_Exercise data_:
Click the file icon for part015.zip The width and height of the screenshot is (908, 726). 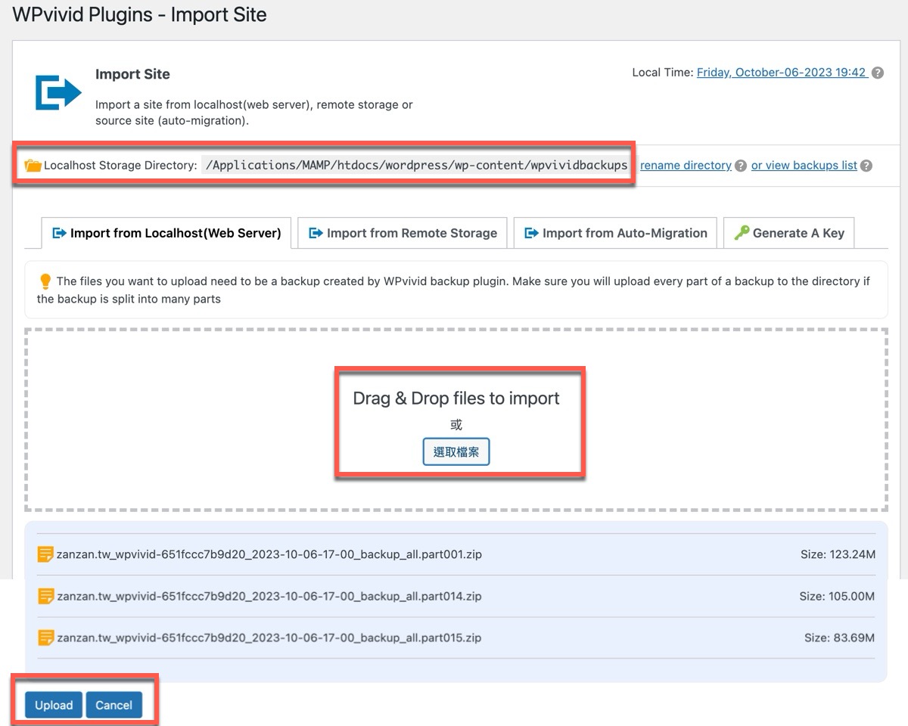pyautogui.click(x=45, y=638)

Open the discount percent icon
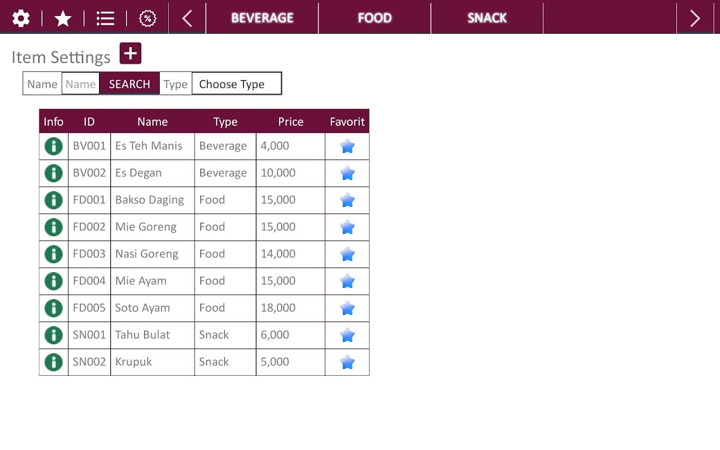pyautogui.click(x=147, y=19)
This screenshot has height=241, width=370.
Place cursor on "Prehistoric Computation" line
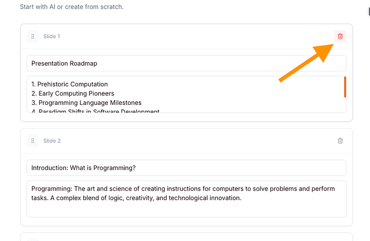point(69,84)
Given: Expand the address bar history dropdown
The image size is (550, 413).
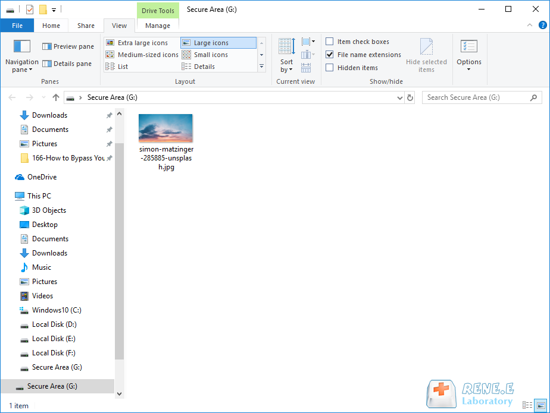Looking at the screenshot, I should pos(399,97).
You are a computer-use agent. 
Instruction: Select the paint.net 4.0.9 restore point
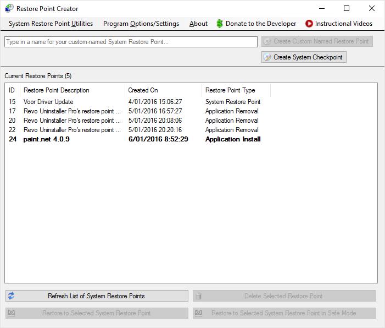pyautogui.click(x=47, y=139)
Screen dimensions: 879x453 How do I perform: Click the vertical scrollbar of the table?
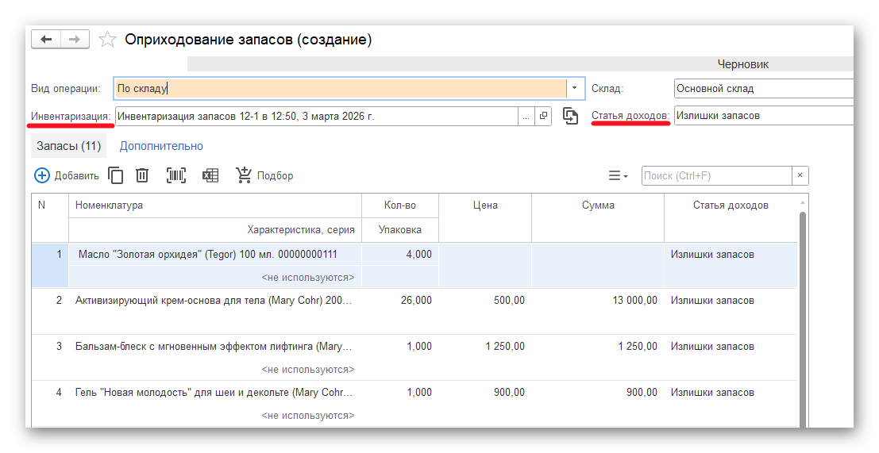tap(802, 317)
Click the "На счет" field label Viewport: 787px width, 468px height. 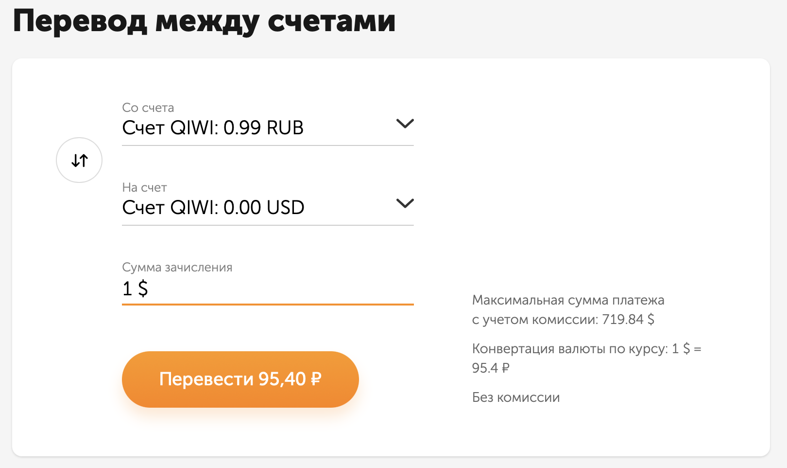[144, 187]
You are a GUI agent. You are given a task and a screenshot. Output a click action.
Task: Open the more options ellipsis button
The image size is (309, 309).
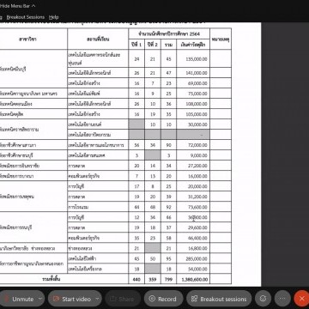tap(282, 299)
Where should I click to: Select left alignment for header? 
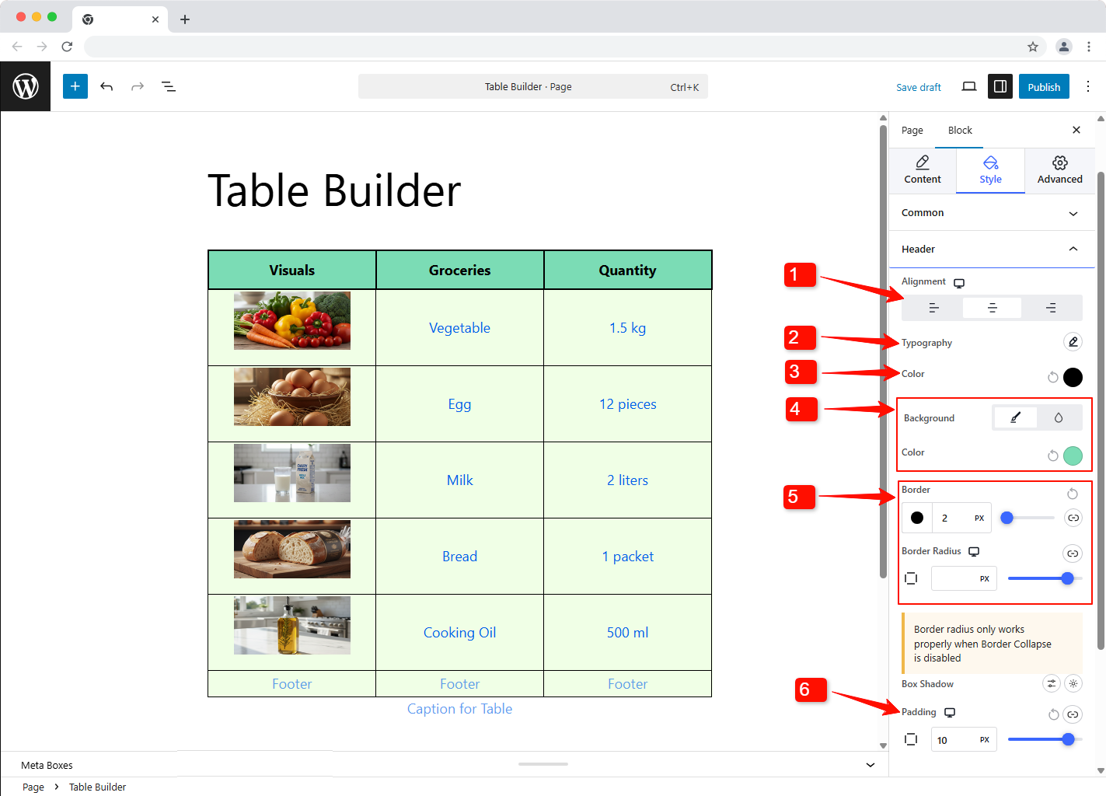tap(933, 308)
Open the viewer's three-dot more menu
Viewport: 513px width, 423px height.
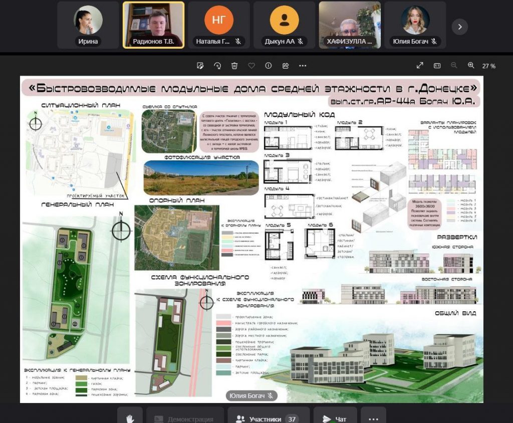click(x=303, y=66)
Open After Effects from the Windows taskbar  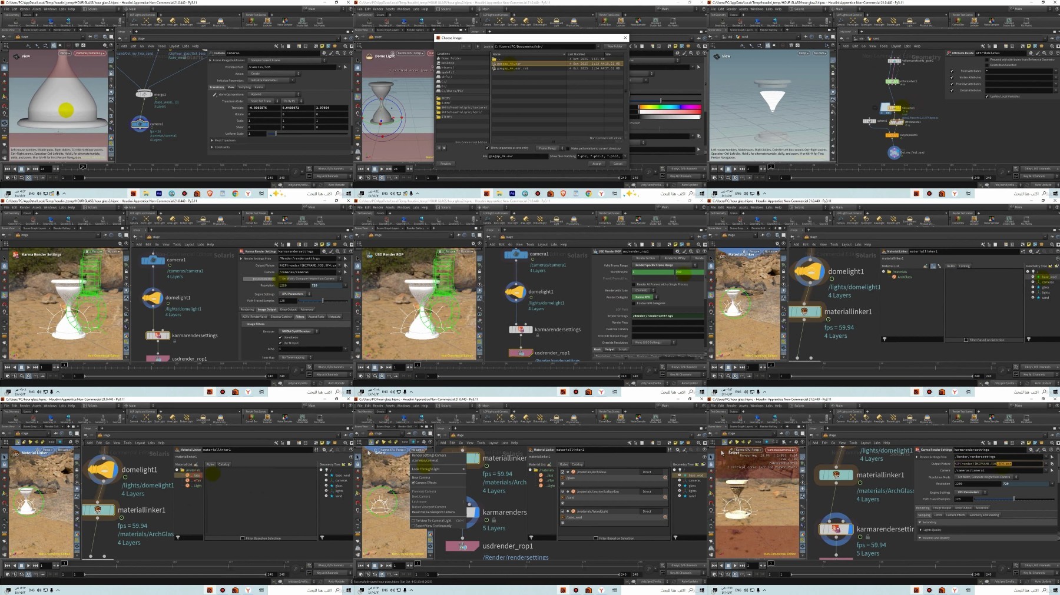point(158,194)

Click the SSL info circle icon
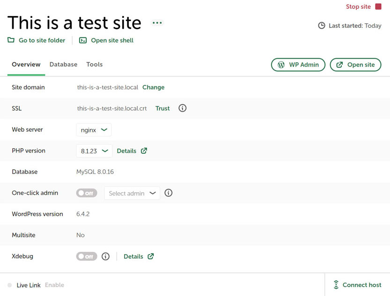(x=183, y=108)
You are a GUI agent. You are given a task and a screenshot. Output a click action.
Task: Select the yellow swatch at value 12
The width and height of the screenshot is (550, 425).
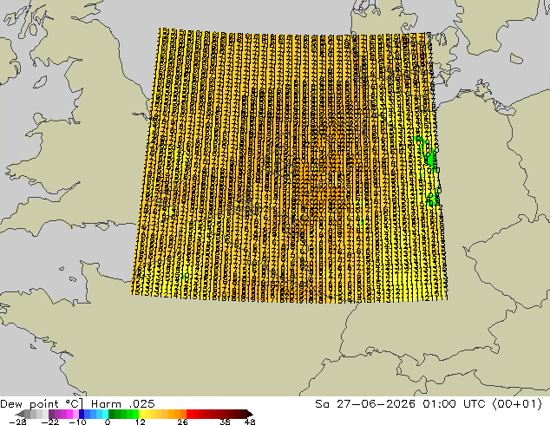click(141, 414)
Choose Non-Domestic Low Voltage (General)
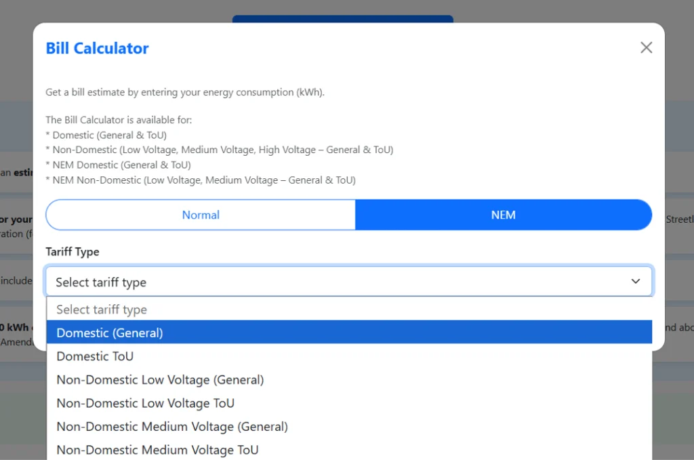This screenshot has width=694, height=460. coord(160,379)
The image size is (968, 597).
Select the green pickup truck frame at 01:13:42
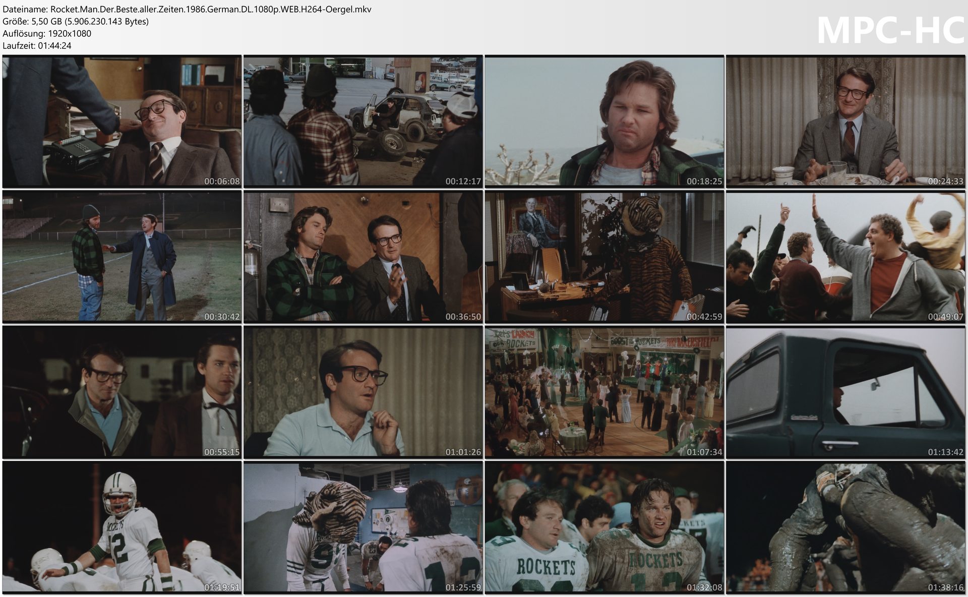(x=845, y=391)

_Work required_: Rewrite the records starting at the line containing "The image size is (968, 597)." and ending at the end of the records, replacing "pickup truck" with "delivery van" and keeping everything else the same. Omit the pictures.

_Output for this task_:
The image size is (968, 597).
Select the green delivery van frame at 01:13:42
(x=845, y=391)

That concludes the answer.